HAYWARD -- City librarians have found a new purpose for those old card catalog cabinets, a throwback to the days before computers began helping patrons locate books -- which they are checking out in ever-increasing numbers.
Two of the city library's old card catalogs have been brought out of storage, repurposed for Hayward's new seed lending library. It turns out that the wooden file cabinets are the perfect size to hold the seed envelopes, said Sean Reinhart, library director. "It's really satisfying to see those card catalogs come back into use in a way everyone can enjoy them, not just antique dealers," he said.
Hayward was one of the first libraries to computerize its catalog in the 1980s. Before, information about a book was printed on a card that was placed in the small, deep file drawers contained in a cabinet.

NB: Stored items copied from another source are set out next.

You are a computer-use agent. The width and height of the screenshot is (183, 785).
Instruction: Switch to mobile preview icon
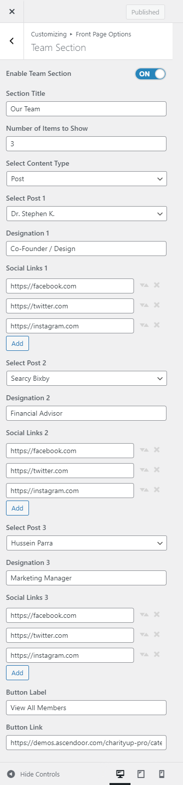coord(162,774)
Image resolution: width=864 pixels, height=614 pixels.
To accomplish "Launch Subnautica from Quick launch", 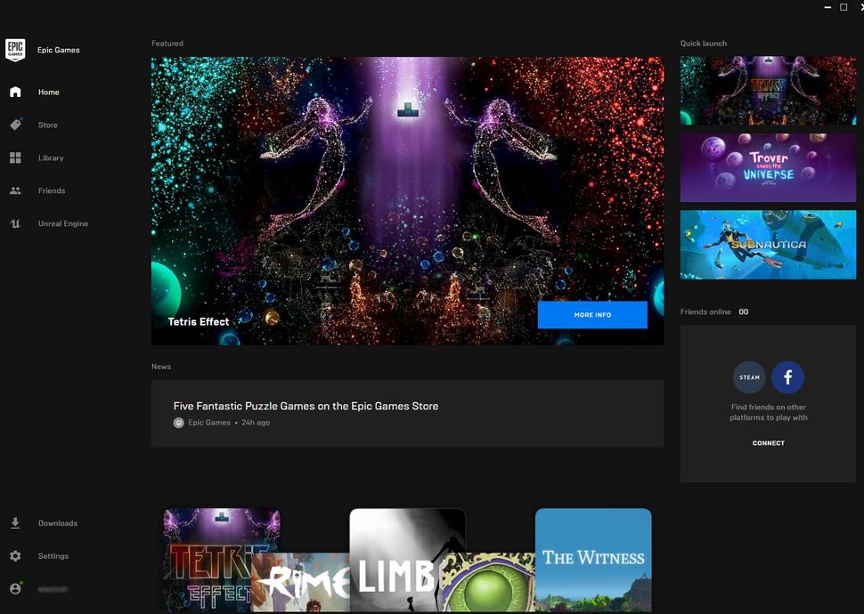I will [768, 245].
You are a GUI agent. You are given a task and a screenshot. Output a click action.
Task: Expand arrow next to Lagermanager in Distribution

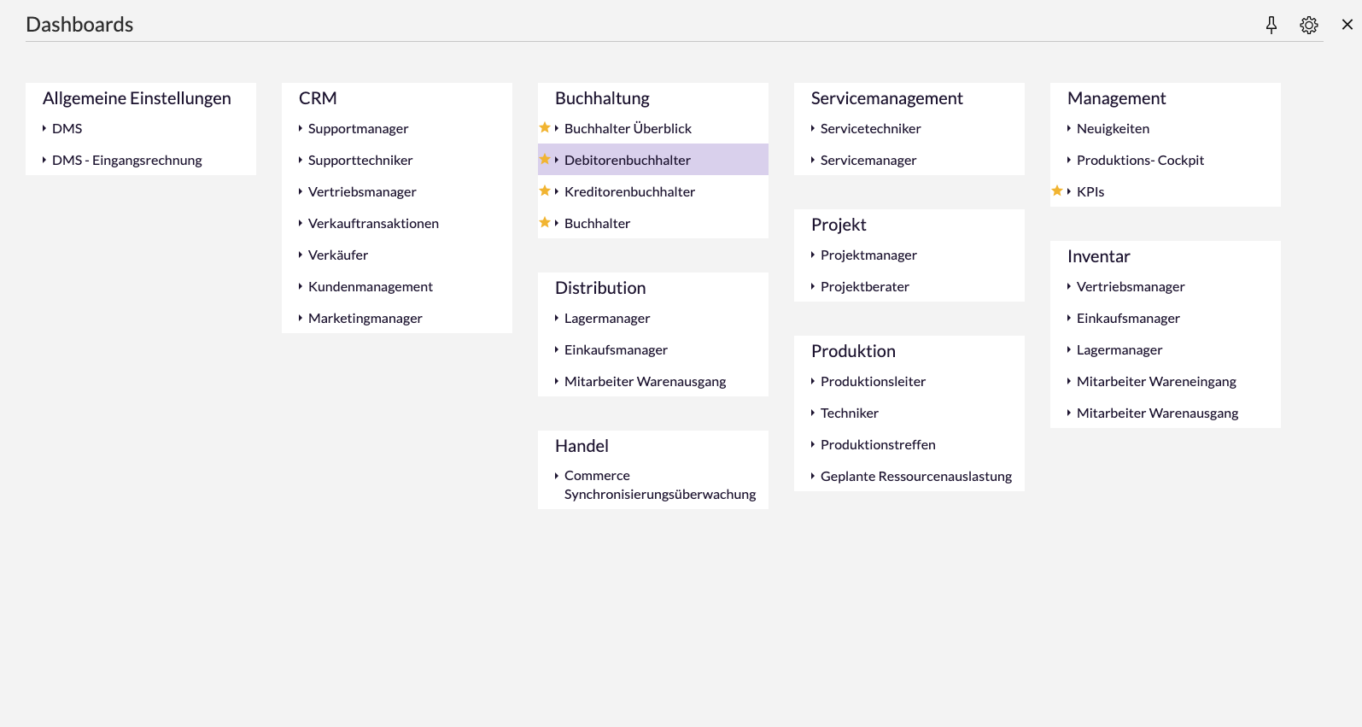point(557,318)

Though much has changed in libraries since then, one pre-computer feature is more popular than ever: books.
"Even as people access more information online, we had 1.3 million items checked out last year," Reinhart said. While that number includes DVDs, audio books and some magazines, most are books. The library has seen a 10 percent increase in items checked out each year for the past four years, Reinhart said.
Hayward's numbers reflect a nationwide trend, with the number of items checked out from libraries at an all-time high, he said. Statewide, there has been a 19 percent increase in circulation per capita over the past five years, according to the California State Library.
The Alameda County Library has seen a 21 percent increase the past five years, said Peggy Watson, head of library branches. Alameda County Library has branches in Castro Valley, San Lorenzo, Union City, Newark, Fremont, Albany and Dublin.
The number of items checked out at those libraries was 5.6 million in 2007-08, rising to 6.8 million by 2011-12, according to the library's website.
Hayward has focused on customer service and educational support services, such as homework centers, which has attracted people to the libraries, Reinhart said. And he credits the downturn in the economy as another big reason for the increase in items being checked out. "More people are looking for more value in their lives, and more people are discovering, or should I say rediscovering, that the public library is a really great value," he said.
To kick off its latest offering, the seed lending library, the city is hosting a fair Saturday that will include information from health care agencies and exercise classes. The repurposed card catalogs, filled with seeds, will be prominently featured on the first floor.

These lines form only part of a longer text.